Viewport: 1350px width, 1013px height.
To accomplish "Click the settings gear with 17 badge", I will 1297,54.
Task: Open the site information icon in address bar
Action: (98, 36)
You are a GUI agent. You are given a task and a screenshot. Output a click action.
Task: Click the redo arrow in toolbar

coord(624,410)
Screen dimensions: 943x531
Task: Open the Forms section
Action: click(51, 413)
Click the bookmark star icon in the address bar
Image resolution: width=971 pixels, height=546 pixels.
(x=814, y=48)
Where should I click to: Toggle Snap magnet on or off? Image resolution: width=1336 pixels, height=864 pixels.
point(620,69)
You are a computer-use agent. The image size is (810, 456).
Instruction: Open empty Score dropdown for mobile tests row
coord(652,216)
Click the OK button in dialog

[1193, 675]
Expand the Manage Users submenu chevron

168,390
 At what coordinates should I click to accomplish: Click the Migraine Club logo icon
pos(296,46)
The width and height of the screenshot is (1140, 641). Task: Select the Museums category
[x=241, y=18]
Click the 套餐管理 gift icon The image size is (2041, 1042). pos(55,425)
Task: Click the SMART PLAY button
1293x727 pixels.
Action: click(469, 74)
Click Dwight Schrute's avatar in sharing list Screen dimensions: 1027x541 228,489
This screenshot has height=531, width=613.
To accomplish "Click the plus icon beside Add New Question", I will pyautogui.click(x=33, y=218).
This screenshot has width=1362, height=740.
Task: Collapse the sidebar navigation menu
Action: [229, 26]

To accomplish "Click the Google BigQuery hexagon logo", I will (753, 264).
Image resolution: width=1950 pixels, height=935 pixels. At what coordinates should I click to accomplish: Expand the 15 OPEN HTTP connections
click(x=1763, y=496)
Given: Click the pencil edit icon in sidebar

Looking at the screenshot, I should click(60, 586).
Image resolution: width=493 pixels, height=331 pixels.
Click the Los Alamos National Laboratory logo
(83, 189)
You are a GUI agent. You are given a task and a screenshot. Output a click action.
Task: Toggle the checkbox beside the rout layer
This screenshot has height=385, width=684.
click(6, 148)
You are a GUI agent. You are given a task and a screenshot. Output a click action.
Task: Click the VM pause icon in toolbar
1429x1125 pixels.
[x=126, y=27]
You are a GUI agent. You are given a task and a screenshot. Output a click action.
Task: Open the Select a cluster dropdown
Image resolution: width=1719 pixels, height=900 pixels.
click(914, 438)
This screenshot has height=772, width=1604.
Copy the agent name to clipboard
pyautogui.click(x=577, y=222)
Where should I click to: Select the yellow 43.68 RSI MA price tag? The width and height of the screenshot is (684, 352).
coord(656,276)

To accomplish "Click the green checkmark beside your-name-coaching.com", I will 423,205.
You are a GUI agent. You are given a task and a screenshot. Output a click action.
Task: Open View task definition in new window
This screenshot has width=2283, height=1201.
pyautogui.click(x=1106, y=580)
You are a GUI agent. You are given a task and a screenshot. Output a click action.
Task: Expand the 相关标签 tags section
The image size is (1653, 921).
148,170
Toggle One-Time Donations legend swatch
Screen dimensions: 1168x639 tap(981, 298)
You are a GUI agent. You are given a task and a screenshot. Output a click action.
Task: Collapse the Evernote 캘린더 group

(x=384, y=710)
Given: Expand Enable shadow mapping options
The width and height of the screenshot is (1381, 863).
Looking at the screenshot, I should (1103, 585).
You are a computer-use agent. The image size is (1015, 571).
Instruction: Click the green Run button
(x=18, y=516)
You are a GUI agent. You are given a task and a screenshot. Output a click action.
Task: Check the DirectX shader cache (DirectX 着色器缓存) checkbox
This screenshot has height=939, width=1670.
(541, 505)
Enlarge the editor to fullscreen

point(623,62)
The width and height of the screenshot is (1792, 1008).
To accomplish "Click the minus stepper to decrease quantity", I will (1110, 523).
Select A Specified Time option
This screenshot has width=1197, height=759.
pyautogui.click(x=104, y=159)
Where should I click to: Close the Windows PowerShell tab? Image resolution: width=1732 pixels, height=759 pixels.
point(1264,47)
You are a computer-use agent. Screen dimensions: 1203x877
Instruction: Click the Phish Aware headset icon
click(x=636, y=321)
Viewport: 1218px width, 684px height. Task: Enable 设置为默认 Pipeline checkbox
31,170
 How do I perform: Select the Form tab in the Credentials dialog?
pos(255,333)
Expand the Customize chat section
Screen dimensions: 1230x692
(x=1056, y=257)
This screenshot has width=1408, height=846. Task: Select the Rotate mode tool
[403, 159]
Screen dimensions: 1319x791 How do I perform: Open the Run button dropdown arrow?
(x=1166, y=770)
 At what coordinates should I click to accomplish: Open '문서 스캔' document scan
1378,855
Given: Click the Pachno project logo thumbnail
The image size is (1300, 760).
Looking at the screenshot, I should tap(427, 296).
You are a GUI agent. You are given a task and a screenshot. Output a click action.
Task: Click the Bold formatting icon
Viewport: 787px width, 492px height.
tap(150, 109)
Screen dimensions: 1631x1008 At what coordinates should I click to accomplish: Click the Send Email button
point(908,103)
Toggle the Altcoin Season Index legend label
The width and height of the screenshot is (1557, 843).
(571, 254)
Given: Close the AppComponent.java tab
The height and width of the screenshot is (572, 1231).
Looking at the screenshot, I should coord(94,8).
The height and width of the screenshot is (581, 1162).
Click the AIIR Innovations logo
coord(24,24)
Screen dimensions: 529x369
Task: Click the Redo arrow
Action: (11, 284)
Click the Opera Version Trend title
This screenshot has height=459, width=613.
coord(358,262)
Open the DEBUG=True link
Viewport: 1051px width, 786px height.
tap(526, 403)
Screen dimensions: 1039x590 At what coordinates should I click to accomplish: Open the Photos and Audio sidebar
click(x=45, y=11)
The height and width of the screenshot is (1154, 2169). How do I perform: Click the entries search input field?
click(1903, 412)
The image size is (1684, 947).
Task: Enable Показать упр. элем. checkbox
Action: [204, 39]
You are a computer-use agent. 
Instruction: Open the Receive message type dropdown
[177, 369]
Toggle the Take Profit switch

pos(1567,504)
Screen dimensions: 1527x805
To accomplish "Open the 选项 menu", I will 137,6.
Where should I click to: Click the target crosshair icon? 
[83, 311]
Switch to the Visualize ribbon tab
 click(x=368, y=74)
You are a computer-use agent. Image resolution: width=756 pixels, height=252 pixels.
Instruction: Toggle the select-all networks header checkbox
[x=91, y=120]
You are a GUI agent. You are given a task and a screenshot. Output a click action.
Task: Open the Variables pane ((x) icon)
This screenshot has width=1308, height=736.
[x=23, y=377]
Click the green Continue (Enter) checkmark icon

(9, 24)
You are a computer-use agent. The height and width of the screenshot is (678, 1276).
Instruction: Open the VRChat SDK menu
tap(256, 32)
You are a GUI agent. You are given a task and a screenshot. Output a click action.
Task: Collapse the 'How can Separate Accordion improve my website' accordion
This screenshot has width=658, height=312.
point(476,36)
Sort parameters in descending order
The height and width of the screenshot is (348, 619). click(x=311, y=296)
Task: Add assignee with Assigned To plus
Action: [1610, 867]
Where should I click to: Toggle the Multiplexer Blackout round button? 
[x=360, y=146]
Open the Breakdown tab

+--

Instructions for the task: All records above are to be returned exactly as given.

Result:
Viewport: 1350px width, 1013px height.
To accomplish "Click the settings gear with 17 badge", I will 1297,54.
Task: Open the site information icon in address bar
Action: (98, 36)
You are a GUI agent. You are given a task and a screenshot. Output a click action.
Task: Click the redo arrow in toolbar

coord(624,410)
Screen dimensions: 943x531
Task: Open the Forms section
Action: click(51, 413)
Click the bookmark star icon in the address bar
Image resolution: width=971 pixels, height=546 pixels.
(x=814, y=48)
Where should I click to: Toggle Snap magnet on or off? Image resolution: width=1336 pixels, height=864 pixels.
point(620,69)
You are a computer-use agent. The image size is (810, 456).
Instruction: Open empty Score dropdown for mobile tests row
coord(652,216)
Click the OK button in dialog

[1193, 675]
Expand the Manage Users submenu chevron

168,390
 At what coordinates should I click to accomplish: Click the Migraine Club logo icon
pos(296,46)
The width and height of the screenshot is (1140, 641). Task: Select the Museums category
[x=241, y=18]
Click the 套餐管理 gift icon The image size is (2041, 1042). pos(55,425)
Task: Click the SMART PLAY button
1293x727 pixels.
Action: click(469, 74)
Click Dwight Schrute's avatar in sharing list Screen dimensions: 1027x541 228,489
This screenshot has height=531, width=613.
To accomplish "Click the plus icon beside Add New Question", I will pyautogui.click(x=33, y=218).
This screenshot has width=1362, height=740.
Task: Collapse the sidebar navigation menu
Action: [229, 26]

To accomplish "Click the Google BigQuery hexagon logo", I will (753, 264).
Image resolution: width=1950 pixels, height=935 pixels. At what coordinates should I click to accomplish: Expand the 15 OPEN HTTP connections
click(x=1763, y=496)
Given: Click the pencil edit icon in sidebar

Looking at the screenshot, I should click(60, 586).
Image resolution: width=493 pixels, height=331 pixels.
Click the Los Alamos National Laboratory logo
(83, 189)
You are a GUI agent. You are given a task and a screenshot. Output a click action.
Task: Toggle the checkbox beside the rout layer
This screenshot has height=385, width=684.
click(6, 148)
You are a GUI agent. You are given a task and a screenshot. Output a click action.
Task: Click the VM pause icon in toolbar
1429x1125 pixels.
[x=126, y=27]
You are a GUI agent. You are given a task and a screenshot. Output a click action.
Task: Open the Select a cluster dropdown
Image resolution: width=1719 pixels, height=900 pixels.
click(914, 438)
This screenshot has height=772, width=1604.
Copy the agent name to clipboard
pyautogui.click(x=577, y=222)
Where should I click to: Select the yellow 43.68 RSI MA price tag? The width and height of the screenshot is (684, 352).
coord(656,276)

To accomplish "Click the green checkmark beside your-name-coaching.com", I will 423,205.
You are a GUI agent. You are given a task and a screenshot. Output a click action.
Task: Open View task definition in new window
This screenshot has width=2283, height=1201.
pyautogui.click(x=1106, y=580)
You are a GUI agent. You are given a task and a screenshot. Output a click action.
Task: Expand the 相关标签 tags section
The image size is (1653, 921).
148,170
Toggle One-Time Donations legend swatch
Screen dimensions: 1168x639 tap(981, 298)
You are a GUI agent. You are given a task and a screenshot. Output a click action.
Task: Collapse the Evernote 캘린더 group

(x=384, y=710)
Given: Expand Enable shadow mapping options
The width and height of the screenshot is (1381, 863).
Looking at the screenshot, I should (1103, 585).
You are a computer-use agent. The image size is (1015, 571).
Instruction: Click the green Run button
(x=18, y=516)
You are a GUI agent. You are given a task and a screenshot. Output a click action.
Task: Check the DirectX shader cache (DirectX 着色器缓存) checkbox
This screenshot has height=939, width=1670.
(541, 505)
Enlarge the editor to fullscreen

point(623,62)
The width and height of the screenshot is (1792, 1008).
To accomplish "Click the minus stepper to decrease quantity", I will (1110, 523).
Select A Specified Time option
This screenshot has width=1197, height=759.
pyautogui.click(x=104, y=159)
Where should I click to: Close the Windows PowerShell tab? Image resolution: width=1732 pixels, height=759 pixels.
point(1264,47)
You are a computer-use agent. Screen dimensions: 1203x877
Instruction: Click the Phish Aware headset icon
click(x=636, y=321)
Viewport: 1218px width, 684px height. Task: Enable 设置为默认 Pipeline checkbox
31,170
 How do I perform: Select the Form tab in the Credentials dialog?
pos(255,333)
Expand the Customize chat section
Screen dimensions: 1230x692
(x=1056, y=257)
This screenshot has width=1408, height=846. Task: Select the Rotate mode tool
[403, 159]
Screen dimensions: 1319x791 How do I perform: Open the Run button dropdown arrow?
(x=1166, y=770)
 At what coordinates should I click to accomplish: Open '문서 스캔' document scan
1378,855
Given: Click the Pachno project logo thumbnail
The image size is (1300, 760).
Looking at the screenshot, I should tap(427, 296).
You are a GUI agent. You are given a task and a screenshot. Output a click action.
Task: Click the Bold formatting icon
Viewport: 787px width, 492px height.
tap(150, 109)
Screen dimensions: 1631x1008 At what coordinates should I click to accomplish: Click the Send Email button
point(908,103)
Toggle the Altcoin Season Index legend label
The width and height of the screenshot is (1557, 843).
(571, 254)
Given: Close the AppComponent.java tab
The height and width of the screenshot is (572, 1231).
Looking at the screenshot, I should coord(94,8).
The height and width of the screenshot is (581, 1162).
Click the AIIR Innovations logo
coord(24,24)
Screen dimensions: 529x369
Task: Click the Redo arrow
Action: (11, 284)
Click the Opera Version Trend title
This screenshot has height=459, width=613.
coord(358,262)
Open the DEBUG=True link
Viewport: 1051px width, 786px height.
tap(526, 403)
Screen dimensions: 1039x590 At what coordinates should I click to accomplish: Open the Photos and Audio sidebar
click(x=45, y=11)
The height and width of the screenshot is (1154, 2169). How do I perform: Click the entries search input field?
click(1903, 412)
The image size is (1684, 947).
Task: Enable Показать упр. элем. checkbox
Action: [204, 39]
You are a computer-use agent. 
Instruction: Open the Receive message type dropdown
[177, 369]
Toggle the Take Profit switch

pos(1567,504)
Screen dimensions: 1527x805
To accomplish "Open the 选项 menu", I will 137,6.
Where should I click to: Click the target crosshair icon? 
[83, 311]
Switch to the Visualize ribbon tab
 click(x=368, y=74)
You are a computer-use agent. Image resolution: width=756 pixels, height=252 pixels.
Instruction: Toggle the select-all networks header checkbox
[x=91, y=120]
You are a GUI agent. You are given a task and a screenshot. Output a click action.
Task: Open the Variables pane ((x) icon)
This screenshot has width=1308, height=736.
[x=23, y=377]
Click the green Continue (Enter) checkmark icon

(9, 24)
You are a computer-use agent. The height and width of the screenshot is (678, 1276).
Instruction: Open the VRChat SDK menu
tap(256, 32)
You are a GUI agent. You are given a task and a screenshot. Output a click action.
Task: Collapse the 'How can Separate Accordion improve my website' accordion
This screenshot has width=658, height=312.
point(476,36)
Sort parameters in descending order
The height and width of the screenshot is (348, 619). click(x=311, y=296)
Task: Add assignee with Assigned To plus
Action: [1610, 867]
Where should I click to: Toggle the Multiplexer Blackout round button? 
[x=360, y=146]
Open the Breakdown tab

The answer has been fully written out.